Provided records =
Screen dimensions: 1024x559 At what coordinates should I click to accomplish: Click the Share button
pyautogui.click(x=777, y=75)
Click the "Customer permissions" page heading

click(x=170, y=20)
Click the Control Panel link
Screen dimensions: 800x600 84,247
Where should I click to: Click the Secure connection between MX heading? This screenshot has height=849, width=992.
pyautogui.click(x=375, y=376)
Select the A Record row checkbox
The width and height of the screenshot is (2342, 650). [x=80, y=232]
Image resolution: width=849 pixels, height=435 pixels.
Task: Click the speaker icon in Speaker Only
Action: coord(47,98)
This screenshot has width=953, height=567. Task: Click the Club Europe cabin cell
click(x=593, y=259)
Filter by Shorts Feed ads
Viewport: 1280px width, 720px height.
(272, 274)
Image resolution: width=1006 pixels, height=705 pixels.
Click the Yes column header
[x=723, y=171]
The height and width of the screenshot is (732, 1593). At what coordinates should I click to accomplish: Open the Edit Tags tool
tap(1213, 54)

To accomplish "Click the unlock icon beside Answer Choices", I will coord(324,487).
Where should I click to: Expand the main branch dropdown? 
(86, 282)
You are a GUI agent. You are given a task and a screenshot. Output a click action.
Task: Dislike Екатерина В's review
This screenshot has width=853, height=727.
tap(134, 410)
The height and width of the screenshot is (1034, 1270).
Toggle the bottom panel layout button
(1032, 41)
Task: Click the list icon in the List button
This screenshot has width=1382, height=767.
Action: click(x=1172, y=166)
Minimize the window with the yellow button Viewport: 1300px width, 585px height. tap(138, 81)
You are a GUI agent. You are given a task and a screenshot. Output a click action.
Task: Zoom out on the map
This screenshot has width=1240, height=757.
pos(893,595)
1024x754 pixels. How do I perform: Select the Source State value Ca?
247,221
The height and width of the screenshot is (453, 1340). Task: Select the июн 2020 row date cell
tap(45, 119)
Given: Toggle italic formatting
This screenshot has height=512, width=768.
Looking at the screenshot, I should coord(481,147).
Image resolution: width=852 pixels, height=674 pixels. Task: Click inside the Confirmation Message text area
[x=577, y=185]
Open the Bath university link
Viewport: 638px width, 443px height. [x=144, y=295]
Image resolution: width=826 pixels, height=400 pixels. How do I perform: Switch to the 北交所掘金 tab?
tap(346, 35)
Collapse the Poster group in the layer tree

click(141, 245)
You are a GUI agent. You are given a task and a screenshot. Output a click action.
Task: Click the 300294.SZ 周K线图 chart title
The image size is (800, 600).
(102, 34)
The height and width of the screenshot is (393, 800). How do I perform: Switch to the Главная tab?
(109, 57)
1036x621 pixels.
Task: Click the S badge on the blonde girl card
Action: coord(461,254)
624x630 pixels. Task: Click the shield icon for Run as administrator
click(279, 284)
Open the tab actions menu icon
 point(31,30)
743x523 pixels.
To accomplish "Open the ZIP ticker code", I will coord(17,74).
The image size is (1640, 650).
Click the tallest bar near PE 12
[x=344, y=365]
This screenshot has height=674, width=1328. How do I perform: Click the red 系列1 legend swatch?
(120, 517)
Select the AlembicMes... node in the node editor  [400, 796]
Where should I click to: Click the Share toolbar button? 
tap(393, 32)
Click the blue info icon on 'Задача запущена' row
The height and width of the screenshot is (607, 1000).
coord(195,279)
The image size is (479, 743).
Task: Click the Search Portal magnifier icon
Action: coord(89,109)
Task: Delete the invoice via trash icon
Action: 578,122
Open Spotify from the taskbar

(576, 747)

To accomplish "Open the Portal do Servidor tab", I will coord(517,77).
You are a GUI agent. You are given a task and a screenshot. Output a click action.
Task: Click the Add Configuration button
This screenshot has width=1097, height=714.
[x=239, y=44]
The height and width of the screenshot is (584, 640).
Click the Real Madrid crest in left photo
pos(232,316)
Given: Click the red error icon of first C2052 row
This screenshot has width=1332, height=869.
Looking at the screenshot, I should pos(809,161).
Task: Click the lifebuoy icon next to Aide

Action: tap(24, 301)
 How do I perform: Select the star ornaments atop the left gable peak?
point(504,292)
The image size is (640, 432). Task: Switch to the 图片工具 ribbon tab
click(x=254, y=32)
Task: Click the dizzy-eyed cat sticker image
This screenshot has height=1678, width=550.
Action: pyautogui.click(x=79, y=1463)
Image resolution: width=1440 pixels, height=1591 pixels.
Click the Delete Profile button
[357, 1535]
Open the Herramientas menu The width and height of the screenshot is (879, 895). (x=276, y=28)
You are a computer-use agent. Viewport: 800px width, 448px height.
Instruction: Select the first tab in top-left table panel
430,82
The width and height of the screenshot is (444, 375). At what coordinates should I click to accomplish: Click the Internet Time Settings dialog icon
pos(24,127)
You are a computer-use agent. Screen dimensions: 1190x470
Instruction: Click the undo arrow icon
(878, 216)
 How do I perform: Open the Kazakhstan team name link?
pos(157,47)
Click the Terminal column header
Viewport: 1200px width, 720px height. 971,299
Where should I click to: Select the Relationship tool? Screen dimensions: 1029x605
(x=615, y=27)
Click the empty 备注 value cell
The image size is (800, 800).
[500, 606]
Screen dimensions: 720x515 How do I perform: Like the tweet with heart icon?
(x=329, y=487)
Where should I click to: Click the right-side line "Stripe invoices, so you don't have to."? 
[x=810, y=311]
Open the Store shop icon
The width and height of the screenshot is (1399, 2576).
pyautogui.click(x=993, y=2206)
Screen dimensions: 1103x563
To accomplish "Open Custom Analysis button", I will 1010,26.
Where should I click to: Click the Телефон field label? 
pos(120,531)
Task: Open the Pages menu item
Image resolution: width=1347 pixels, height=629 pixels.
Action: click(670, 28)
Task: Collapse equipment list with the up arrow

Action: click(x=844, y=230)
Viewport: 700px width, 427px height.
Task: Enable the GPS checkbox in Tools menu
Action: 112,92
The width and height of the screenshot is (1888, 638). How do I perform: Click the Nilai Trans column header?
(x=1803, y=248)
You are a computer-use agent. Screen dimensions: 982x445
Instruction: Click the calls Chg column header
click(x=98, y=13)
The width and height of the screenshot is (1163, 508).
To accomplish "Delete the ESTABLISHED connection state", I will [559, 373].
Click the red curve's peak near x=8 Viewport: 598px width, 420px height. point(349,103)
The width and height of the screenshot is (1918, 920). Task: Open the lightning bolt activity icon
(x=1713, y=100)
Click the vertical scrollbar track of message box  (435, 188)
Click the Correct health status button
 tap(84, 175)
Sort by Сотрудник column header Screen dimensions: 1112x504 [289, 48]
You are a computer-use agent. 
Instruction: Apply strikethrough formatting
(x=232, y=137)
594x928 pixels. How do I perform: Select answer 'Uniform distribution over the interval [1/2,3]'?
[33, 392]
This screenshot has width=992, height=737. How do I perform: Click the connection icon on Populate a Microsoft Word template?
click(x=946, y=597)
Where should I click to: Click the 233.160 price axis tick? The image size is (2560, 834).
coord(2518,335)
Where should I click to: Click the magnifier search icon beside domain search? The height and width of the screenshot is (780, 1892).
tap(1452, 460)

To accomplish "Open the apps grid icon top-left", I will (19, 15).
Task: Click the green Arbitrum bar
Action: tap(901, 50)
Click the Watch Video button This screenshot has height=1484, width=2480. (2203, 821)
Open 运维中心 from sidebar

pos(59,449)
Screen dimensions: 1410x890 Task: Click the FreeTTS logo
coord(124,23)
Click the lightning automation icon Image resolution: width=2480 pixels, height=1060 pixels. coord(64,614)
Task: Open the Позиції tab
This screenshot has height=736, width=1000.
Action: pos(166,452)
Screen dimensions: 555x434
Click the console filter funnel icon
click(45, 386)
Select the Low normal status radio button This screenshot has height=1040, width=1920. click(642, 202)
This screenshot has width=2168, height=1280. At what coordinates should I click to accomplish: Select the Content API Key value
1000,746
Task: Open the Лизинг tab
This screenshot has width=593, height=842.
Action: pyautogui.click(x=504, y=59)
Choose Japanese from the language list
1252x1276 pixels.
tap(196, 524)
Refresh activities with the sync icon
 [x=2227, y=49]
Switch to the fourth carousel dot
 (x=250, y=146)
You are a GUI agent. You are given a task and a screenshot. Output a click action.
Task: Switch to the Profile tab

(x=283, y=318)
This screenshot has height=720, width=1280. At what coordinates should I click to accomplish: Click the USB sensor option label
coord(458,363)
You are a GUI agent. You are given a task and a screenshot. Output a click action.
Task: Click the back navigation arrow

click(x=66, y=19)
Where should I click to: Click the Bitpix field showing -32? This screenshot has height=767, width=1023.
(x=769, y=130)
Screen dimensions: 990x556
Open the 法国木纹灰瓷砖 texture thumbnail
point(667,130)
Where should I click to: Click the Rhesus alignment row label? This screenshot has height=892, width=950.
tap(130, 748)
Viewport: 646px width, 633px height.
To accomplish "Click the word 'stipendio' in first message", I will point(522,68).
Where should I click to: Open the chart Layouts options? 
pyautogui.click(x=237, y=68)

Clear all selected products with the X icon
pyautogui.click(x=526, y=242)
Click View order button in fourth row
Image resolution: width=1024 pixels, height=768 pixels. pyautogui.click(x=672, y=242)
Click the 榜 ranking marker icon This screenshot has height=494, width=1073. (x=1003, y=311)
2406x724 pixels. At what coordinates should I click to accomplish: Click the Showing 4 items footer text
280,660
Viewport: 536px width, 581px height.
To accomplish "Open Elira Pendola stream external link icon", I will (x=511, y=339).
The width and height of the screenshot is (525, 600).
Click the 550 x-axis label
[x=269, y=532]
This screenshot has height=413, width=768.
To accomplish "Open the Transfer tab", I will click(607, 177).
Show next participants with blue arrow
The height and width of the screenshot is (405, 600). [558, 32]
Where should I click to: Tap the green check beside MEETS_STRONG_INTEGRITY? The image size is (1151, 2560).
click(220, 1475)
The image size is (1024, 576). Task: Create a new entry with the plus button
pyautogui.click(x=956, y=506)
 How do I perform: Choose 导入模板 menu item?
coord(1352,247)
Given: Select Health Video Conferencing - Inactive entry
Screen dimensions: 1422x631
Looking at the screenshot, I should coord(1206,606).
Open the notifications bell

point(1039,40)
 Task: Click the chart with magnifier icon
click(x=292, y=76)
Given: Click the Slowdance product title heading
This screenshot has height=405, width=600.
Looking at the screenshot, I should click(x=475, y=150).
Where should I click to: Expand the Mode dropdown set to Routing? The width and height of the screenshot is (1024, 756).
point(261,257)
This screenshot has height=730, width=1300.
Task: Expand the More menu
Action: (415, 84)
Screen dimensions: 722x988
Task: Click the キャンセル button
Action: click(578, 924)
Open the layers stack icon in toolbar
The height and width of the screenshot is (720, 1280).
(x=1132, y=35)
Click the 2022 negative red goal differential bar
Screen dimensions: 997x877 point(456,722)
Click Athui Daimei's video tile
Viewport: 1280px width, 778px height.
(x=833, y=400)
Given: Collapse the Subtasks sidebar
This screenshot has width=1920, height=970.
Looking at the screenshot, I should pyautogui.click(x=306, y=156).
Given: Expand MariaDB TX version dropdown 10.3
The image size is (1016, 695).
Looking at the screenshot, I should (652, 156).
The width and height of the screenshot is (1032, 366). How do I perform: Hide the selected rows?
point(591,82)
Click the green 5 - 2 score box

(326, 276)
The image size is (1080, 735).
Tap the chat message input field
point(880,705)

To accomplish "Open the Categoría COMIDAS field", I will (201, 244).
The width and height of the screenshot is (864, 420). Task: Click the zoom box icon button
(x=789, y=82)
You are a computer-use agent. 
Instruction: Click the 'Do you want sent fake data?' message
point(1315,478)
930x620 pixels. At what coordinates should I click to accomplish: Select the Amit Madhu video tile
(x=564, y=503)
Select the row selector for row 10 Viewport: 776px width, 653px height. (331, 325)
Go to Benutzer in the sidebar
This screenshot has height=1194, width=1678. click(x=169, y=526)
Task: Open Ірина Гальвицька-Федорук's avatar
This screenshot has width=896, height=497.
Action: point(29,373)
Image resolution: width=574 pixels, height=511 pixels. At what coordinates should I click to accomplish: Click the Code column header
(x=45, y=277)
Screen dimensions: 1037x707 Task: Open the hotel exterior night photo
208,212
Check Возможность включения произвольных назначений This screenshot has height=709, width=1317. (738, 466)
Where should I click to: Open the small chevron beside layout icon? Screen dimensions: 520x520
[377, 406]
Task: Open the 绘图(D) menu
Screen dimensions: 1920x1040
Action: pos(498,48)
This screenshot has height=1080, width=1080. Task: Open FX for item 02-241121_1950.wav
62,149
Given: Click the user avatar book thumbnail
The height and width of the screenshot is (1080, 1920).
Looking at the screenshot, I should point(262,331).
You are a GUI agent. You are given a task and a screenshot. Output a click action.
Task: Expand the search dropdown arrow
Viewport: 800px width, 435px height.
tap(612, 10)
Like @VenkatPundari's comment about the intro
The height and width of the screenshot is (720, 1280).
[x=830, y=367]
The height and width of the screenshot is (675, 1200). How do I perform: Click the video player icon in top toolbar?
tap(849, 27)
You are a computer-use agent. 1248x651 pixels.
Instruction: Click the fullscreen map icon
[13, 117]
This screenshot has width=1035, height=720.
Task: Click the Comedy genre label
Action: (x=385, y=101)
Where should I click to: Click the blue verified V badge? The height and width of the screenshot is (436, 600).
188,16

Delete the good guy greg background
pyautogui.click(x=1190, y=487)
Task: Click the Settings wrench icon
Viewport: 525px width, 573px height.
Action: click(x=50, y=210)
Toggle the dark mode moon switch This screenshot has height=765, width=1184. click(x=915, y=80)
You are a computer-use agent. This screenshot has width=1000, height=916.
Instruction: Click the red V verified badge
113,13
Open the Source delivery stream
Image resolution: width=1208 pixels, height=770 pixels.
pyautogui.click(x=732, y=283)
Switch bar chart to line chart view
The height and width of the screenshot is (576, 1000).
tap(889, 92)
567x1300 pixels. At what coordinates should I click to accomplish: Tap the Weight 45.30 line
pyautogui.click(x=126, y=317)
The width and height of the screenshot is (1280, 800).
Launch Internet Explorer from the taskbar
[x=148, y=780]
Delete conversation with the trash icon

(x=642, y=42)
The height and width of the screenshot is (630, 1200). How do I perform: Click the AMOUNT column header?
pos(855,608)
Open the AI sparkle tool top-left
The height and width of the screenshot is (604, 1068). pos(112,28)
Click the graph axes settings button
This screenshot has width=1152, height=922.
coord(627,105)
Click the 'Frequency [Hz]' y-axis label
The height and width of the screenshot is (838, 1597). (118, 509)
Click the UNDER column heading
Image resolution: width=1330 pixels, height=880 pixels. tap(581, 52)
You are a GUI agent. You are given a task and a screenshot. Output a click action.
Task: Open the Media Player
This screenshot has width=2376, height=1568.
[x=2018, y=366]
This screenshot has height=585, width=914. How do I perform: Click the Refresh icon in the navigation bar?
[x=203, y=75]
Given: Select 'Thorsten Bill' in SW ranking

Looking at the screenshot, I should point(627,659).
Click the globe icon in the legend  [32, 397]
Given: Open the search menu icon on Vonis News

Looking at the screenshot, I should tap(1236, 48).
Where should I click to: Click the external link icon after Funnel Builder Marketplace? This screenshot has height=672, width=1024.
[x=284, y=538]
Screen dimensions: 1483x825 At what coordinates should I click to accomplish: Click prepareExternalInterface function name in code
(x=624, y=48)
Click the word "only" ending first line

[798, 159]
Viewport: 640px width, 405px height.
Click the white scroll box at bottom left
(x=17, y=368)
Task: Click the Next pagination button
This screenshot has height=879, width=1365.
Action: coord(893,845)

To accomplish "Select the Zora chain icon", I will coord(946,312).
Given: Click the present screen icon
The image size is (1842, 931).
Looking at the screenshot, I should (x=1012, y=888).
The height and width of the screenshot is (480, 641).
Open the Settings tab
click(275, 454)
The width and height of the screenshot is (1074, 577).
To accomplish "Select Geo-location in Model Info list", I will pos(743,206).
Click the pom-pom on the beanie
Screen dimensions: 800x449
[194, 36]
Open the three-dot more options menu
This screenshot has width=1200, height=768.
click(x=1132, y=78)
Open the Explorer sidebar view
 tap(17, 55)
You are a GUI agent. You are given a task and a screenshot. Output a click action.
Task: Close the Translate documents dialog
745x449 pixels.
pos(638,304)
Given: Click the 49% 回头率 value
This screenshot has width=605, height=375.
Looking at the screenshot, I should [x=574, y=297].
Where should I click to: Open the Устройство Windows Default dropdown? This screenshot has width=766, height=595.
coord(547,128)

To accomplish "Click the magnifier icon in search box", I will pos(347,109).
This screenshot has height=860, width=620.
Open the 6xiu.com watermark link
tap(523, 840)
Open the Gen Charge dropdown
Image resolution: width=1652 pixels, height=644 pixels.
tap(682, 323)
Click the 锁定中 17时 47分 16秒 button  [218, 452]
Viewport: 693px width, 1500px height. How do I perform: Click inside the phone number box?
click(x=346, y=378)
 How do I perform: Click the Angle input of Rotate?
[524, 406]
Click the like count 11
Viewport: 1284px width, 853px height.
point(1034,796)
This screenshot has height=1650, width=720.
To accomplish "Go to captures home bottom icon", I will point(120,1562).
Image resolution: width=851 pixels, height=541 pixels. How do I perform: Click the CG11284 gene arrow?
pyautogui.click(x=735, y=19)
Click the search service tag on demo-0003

What to produce = Working through the records, find each line containing the word "avatar" and copy it.

Exercise solution =
Task: Open Ірина Гальвицька-Федорук's avatar
Given: Click the user avatar book thumbnail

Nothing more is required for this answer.